To the Editor:

Kudos to Craig Rullman, who always speaks his mind, and expressed so well the divisive hyperbole going around these days!

Our First Amendment free speech rights are in danger as are other freedoms we hold dear.

Carefully weigh and investigate what comes across the media. There is a lot of hype and hysteria out there.

Jeanne Brooks


To the Editor:

I was delighted to see the stories in The Bulletin on January 24-25 about the improvement in graduation rates throughout the state, and especially in Central Oregon. Most of our area schools were not only above the Oregon average they were also above the last reported national average. Those improvements indicate that something is going right in our schools, and they all should be congratulated.

Even though Oregon's rate is still lower than the national average, increasing these numbers around the state is a step in the right direction.

I just finished reading a fascinating book by Emily Krone Phillips entitled "Solving the Dropout Crisis One Ninth Grader At A Time, The Make or Break Year." It focuses on how developing the Freshman On Track program in the Chicago Public Schools changed their graduation rates dramatically.

The book recognizes Oregon as being one of the states that has adopted this program and it was satisfying to read that many of the schools listed in the articles mentioned the Freshman On Track program. It highlights how individual attention to students during this crucial year can become a turning point for any student having difficulty.

I highly recommend the book for anyone who has a student in, or going into, the ninth grade and encourage all educators to become familiar with it.

Edie Jones

s s s

To the Editor:

Regarding the "George" book conversation, I'm confident I speak for the majority who are appalled that our children are being subjected to GLBTQ+ influence in schools. Few would be happy if their child decides to try to become the opposite of their biological birth.

Most children with such feelings naturally grow out of them. But in the current "social construct" they're being encouraged to question, experiment, even change themselves through artificial means to become something other. Going through changes of puberty is traumatic enough, without presenting them with confusing ideas that they may have been born "in the wrong body"!

There is an agenda to push this on our children, and force those of us who think differently to go along with it or be branded as bigots - punished for, among other things, using the "wrong" pronouns to address confused people. Statistics show the suicide rate among people who choose that route is very high. They find it hasn't made them happy, that they're missing something in their life. Some have transitioned back and become happily married with children, the ideal we were created for.

Our children should be taught not to bully anyone who is different for any reason -taught to be kind to anyone who is different, as did Jesus. He was sent by God the Father to rescue us from the sins committed in our free will. He does love all, offering forgiveness and mercy to all. He does not condone sin, but offers wonderful cleansing and new life to those who accept him.

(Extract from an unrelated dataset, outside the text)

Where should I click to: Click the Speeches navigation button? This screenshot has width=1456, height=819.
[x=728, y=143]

God's supposed "mistake" of obnoxious weeds are a result of our first parents' giving in to Satan's deception, their subsequent sin and fall from God's grace (Genesis 3). The world continues to suffer from that ongoing deception.

Lorene Richardson


To the Editor:

Sue Stafford wrote at the end of her article "Sisters man's donation speeds up trail rehab" (The Nugget, January 30, pg. 1) that the proposed resurfacing of the Tollgate-to-Sisters High School trail "will also serve as a community-wide recreational extension to the Tollgate pathway network that is open to the public."

Contrary to Ms. Stafford's assertion, Tollgate is a private community and its pathway network is not open to the wider public except by explicit invitation from residents.

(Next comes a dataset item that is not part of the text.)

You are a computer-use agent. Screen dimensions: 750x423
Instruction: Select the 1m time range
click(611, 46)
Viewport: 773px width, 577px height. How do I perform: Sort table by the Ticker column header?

Many people in Tollgate steadfastly oppose the resurfacing of the north end of the Tollgate-to-Sisters High School trail (which traverses Tollgate property) because it would expedite illegal use of Tollgate's private facilities and provide quick getaway for burglars of Tollgate homes. They also worry that use of the trail by the broader Sisters community could cause Tollgate to lose its easement rights to its own property through a prescriptive easement acquisition.

But this is more than an issue for just Tollgate residents. Sisters Trails Alliance (STA) has an ulterior motive in resurfacing the trail. During their guided walk of the trail a couple weeks ago (which Ms. Stafford attended), STA representative Kris Calvin told participants that the resurfaced trail could possibly become a spur trail to the highly controversial Sisters-to-Black Butte Ranch trail.

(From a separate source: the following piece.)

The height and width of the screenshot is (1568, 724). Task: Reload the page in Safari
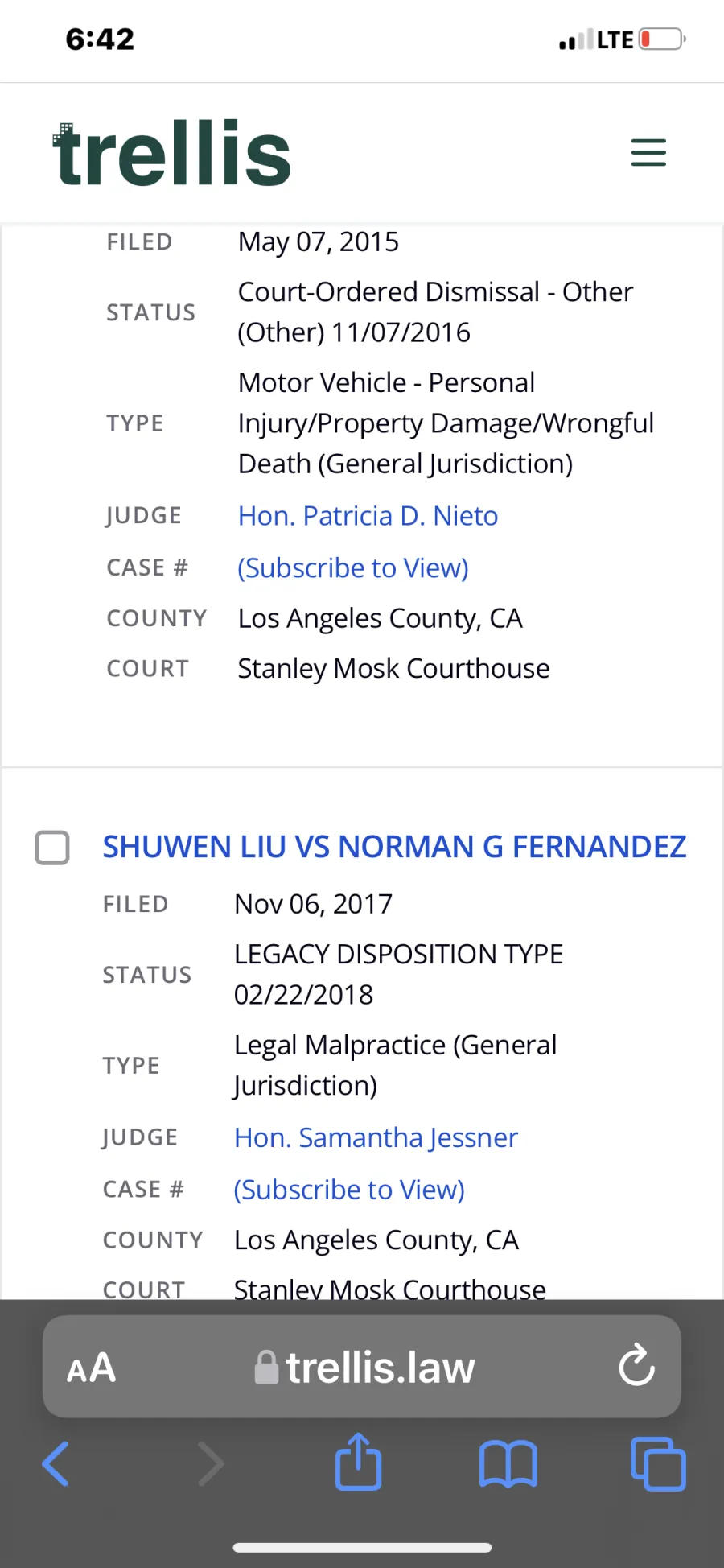click(636, 1366)
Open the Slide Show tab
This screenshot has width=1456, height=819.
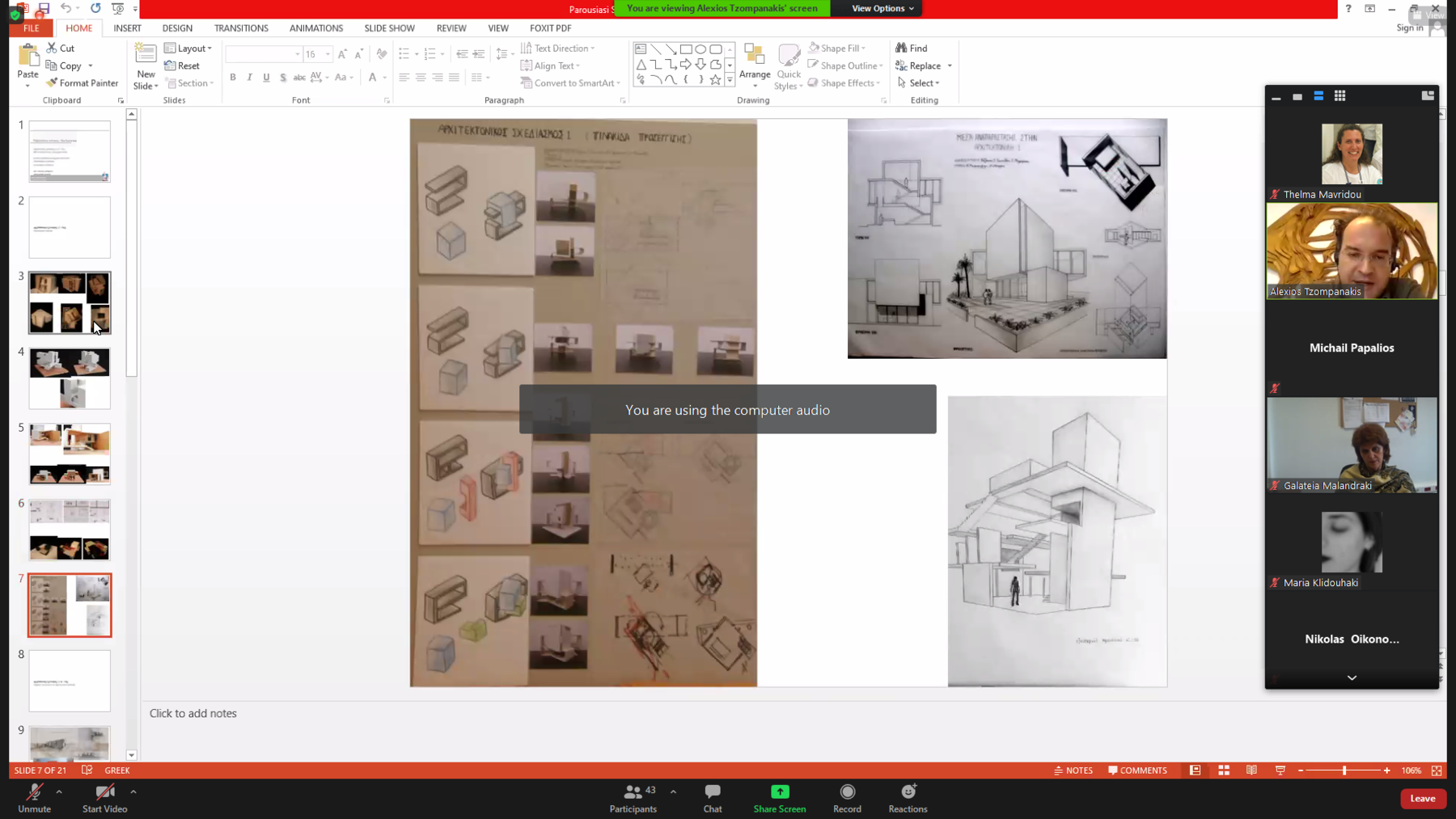coord(389,28)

For all the good STA has done in our community, they are very slow learners. A few years ago, the Sisters Ranger District declined to fund or even sanction the Sisters-to-Black Butte Ranch trail (a proposed wide asphalt path through the Deschutes National Forest) when it became obvious (after several rancorous public meetings) that its proposal was severely dividing our community.

Here we go again. All those in Sisters who oppose a revival of the Sisters-to-Black Butte Ranch asphalt path should send STA a loud and clear message: Hands off!